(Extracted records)

....

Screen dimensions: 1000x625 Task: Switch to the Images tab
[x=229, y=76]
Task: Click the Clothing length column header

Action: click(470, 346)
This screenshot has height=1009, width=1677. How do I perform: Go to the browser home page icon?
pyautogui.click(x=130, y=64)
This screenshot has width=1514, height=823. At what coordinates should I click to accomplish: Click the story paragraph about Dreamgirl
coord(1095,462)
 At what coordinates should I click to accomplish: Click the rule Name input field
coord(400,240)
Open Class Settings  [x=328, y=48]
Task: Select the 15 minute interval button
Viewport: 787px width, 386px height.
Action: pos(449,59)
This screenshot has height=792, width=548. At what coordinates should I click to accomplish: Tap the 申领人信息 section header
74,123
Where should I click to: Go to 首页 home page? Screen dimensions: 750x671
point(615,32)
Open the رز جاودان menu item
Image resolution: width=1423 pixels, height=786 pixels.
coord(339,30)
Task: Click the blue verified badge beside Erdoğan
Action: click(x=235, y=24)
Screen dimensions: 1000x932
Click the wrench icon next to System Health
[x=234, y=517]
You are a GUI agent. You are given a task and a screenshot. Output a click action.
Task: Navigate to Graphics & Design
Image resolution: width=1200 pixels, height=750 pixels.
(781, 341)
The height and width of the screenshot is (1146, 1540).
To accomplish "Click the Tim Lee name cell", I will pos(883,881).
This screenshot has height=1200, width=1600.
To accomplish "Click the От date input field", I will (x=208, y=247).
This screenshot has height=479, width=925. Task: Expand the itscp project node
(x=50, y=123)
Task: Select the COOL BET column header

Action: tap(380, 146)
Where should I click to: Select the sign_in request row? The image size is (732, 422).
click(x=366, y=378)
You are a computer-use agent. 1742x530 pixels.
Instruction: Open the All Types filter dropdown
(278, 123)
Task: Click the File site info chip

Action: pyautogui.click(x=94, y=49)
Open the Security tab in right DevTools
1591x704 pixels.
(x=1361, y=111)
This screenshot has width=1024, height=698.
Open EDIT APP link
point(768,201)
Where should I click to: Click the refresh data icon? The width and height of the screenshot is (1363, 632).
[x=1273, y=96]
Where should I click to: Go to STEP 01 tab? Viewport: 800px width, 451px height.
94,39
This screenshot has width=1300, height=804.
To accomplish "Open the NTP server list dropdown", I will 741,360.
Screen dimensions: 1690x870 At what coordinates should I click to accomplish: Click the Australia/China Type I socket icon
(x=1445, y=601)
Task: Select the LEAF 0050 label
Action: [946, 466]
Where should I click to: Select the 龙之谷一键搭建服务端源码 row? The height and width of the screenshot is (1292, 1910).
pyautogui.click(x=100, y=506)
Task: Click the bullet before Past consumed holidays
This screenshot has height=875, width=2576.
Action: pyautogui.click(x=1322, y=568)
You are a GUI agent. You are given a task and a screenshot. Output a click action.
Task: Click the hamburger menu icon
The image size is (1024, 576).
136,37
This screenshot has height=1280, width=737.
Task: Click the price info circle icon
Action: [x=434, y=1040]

....

**EXERCISE REQUIREMENTS:**
Beginning at the line with "Where should I click to: Select the 龙之谷一键搭建服务端源码" and ending at the line with "Task: Click the bullet", reproduce each line of the data above exactly, and add no other lines.

**SOLUTION FOR THIS EXERCISE:**
Where should I click to: Select the 龙之谷一键搭建服务端源码 row? The height and width of the screenshot is (1292, 1910).
pyautogui.click(x=100, y=506)
Task: Click the bullet before Past consumed holidays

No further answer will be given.